A Neural Algorithm of Artistic Style

Theory

This project was super cool. I learned a lot about various algorithms for gradient descent. Basically, just reimplemented the OG style transfer paper here . Despite the hype as heck title, implementing style transfer was very minimally apptied to any theory connected to convolutional neural networks.

The crucial thing to understand why this project this works is understanding what exactly happens at each convolutional layer when a network like VGG16 is trained for the task of object recognition. When a object classification network like VGG16 is trained, each convolutional block can be thought of as a collection of learned filters, e.g. filters that, when convolved with the output of a previous layer, is optimized to produce a desirable result for the final mathematical task of classification.

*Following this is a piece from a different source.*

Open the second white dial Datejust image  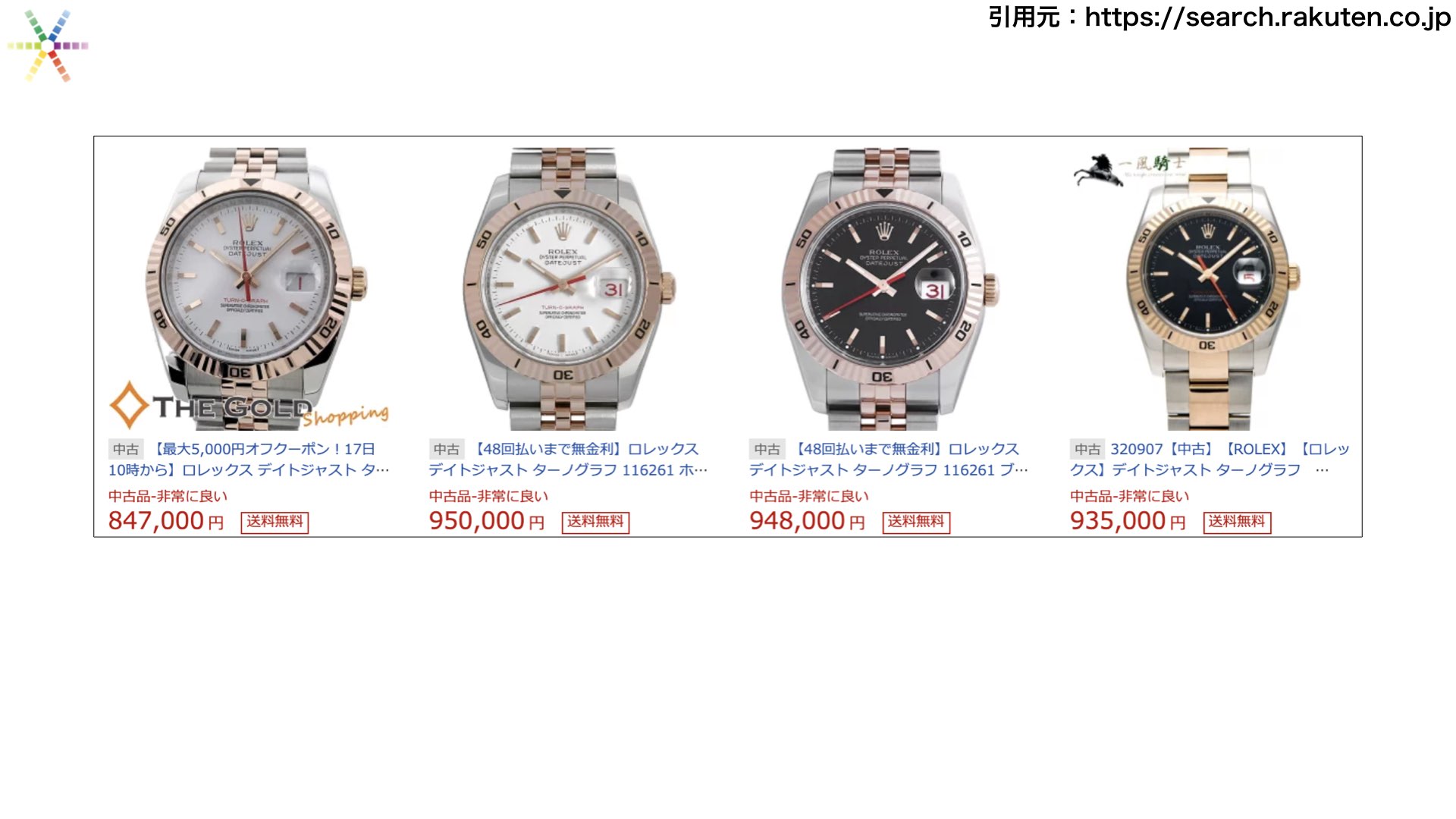(x=569, y=288)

Thus, at the end of training, there will be a set of learned filters for each convlutional layer that, when convolved with an input image, will produce what we call a "residual" of the image. For example, take this picture of Berkeley:

When we convolve this image with the learned filters of the first convolutional layer of VGG16, we get:

(I only showed the first 5 filters above, there are 64 of them in the first conv layer of first block)

What the authors of the paper discovered was that you can retrieve content and style information from the input image from the residual of the image at various layers in the network.

If we construct a white-noise image and pass it through the network, we can take the residual of the white noise image and an image of berkeley at, for example, layer 2 of the network, and we can compute the MSE loss between the two sets of residuals. Using gradient descent on the white noise image, we can reconstruct the content of the image. For the specific implementation/equations, please refer to the actual paper. That stuff gets a bit technical real fast. For example here is the result of running gradient descent on a white noise image by calculating residual MSE loss on layers 1 through 8 of VGG 16:

As we can see, the content is very accurately approximated with the first few layers, and we start to get some grainy results as we go deeper into the network. This is expected

To get the style of an image, we can take the MSE loss between the Gram matrix of filters at a layer. Again, refer to the paper for specific examples. But the gist of it is, we calculate the correlation of filter i to filter j at an arbitrary convolutional layer. We put these correlations into whats called an Gram matrix. We take the MSE loss between the Gram matrices of two images, the style image and a white noise image. We then gradient descent on the white noise just like above. This part was interesting because different optimizers in pytorch gave me different results. I'll discuss why later. The following images are taken from the first convolutional layer of every convolutional block in VGG16.

Adam Optimizer

LBFGS Optimizer

Wildly different results for different optimizers. Since LBFGS was much better, I just used that for further trials. Style gets more accurate as we go deeper into the network.

To transfer style from an image like Starry Night to Berkeley, we set the loss function to be a linear combination of the content loss from Berkeley and style loss from Starry Night. Again, gradient descent with an white noise image.

Results

I reproduced many results from the paper transferring styles of abstract art with Neckarfront. Note that I set my canvas to be 256x256 for gradient descent to finish faster. Images might be a bit blurry.







Other stuff I experimented with. (Some failure cases.)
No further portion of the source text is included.